S’agit-il pour autant d’être confrontant (dans le sens classique du terme), de demander à mon client un niveau de perfection et d’autonomie que je n’attendrais pas moi-même, s’agit-il de lui montrer l’aspect négatif de ses comportements ?

Non bien sûr, ce que Carlo Moïso nous amène à envisager, c’est comment nous pouvons sans doute redouter d’aller trop loin, pour ne pas déplaire. Comment, nous allons tirer à fleuret moucheté, alors même que le client attend de nous un regard étonnant, qui le décoiffe, l’amène à remodeler son cadre de référence. Comme le rappelle Christopher Bollas (psychanalyste anglais) nos clients nous payent pour penser et sentir autrement qu’eux, pas pour penser et sentir comme eux ou à leur place.

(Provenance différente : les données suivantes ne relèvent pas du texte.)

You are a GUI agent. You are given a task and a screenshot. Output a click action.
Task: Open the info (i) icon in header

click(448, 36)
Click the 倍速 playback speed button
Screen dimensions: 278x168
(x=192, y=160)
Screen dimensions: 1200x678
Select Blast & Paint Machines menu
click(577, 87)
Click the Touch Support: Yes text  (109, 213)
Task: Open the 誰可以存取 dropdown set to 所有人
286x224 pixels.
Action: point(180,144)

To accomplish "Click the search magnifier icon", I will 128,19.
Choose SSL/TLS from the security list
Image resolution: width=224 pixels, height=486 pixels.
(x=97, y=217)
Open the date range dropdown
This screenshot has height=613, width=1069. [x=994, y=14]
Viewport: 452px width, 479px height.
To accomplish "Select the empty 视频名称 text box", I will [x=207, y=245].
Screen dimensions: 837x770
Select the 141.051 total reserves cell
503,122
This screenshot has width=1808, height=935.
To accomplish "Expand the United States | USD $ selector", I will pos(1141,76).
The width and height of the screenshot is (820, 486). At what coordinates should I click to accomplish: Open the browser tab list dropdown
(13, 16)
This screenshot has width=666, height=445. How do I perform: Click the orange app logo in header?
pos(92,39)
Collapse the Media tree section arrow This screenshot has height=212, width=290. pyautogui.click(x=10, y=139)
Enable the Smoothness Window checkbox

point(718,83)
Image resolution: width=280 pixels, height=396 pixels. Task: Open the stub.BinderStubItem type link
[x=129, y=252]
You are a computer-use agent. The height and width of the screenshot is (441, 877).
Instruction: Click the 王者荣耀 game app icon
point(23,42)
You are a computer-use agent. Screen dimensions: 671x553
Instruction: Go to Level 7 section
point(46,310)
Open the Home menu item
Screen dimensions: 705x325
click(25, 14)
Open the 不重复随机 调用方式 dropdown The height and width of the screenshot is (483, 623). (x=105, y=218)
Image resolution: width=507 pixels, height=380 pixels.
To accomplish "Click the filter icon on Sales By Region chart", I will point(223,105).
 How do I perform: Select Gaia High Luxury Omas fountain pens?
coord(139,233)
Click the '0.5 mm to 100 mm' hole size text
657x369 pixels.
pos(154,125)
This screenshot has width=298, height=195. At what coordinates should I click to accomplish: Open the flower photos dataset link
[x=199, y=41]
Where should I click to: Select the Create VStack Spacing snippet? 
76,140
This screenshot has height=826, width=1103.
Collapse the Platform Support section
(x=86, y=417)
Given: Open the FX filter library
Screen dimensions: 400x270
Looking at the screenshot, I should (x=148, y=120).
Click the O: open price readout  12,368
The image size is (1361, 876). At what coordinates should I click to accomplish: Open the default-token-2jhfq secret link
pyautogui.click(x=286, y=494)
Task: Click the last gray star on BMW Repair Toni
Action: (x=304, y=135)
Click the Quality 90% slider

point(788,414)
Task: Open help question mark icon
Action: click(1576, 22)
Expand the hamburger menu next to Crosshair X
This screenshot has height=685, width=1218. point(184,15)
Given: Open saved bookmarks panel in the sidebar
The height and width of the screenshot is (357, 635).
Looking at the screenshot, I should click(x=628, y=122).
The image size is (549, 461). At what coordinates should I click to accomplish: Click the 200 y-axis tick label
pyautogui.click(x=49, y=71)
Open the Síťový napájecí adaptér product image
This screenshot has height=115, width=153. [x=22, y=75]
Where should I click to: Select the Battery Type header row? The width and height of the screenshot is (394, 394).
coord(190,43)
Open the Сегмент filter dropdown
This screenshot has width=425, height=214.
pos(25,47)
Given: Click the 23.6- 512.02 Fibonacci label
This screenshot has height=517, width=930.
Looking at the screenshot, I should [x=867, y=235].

L’art de la confrontation est un art difficile. En analyse transactionnelle, ce mot a une définition bien spécifique. Confronter c’est montrer au client les incongruences entre ses dires et ses actes ou entre ses dires eux-mêmes, c’est lui pointer ce que l’on a pu observer. Confronter, c’est donner au client une information qui lui permet d’avoir une plus grande conscience de lui même. Confronter, ce n’est pas donner une ‘information’ parentale (jugement, compréhension, absolution, soutien) de la situation. Il ne sert à rien, ni pour le client, ni pour la relation coach – client de ‘pointer’ ce qui ne va pas, de stigmatiser les comportements du client. Comme le dit encore Carlo Moïso, les jugements sont inutiles, car le client connaît déjà la réponse de l’environnement à ce qu’il fait. Il n’est pas non plus efficace à terme de compatir avec le client sur ses difficultés.

Comme nous le propose William Cornell à la suite d’Eric Berne, il est peut-être plus efficace de ‘proposer au client une occasion de voir clair, de réfléchir à ses propres modes de pensées et à ses comportements pour pouvoir les changer. L’AT bernienne vise à déstabiliser le cadre de référence familier et défensif du client par la description, la confrontation, l’interprétation et l’humour.’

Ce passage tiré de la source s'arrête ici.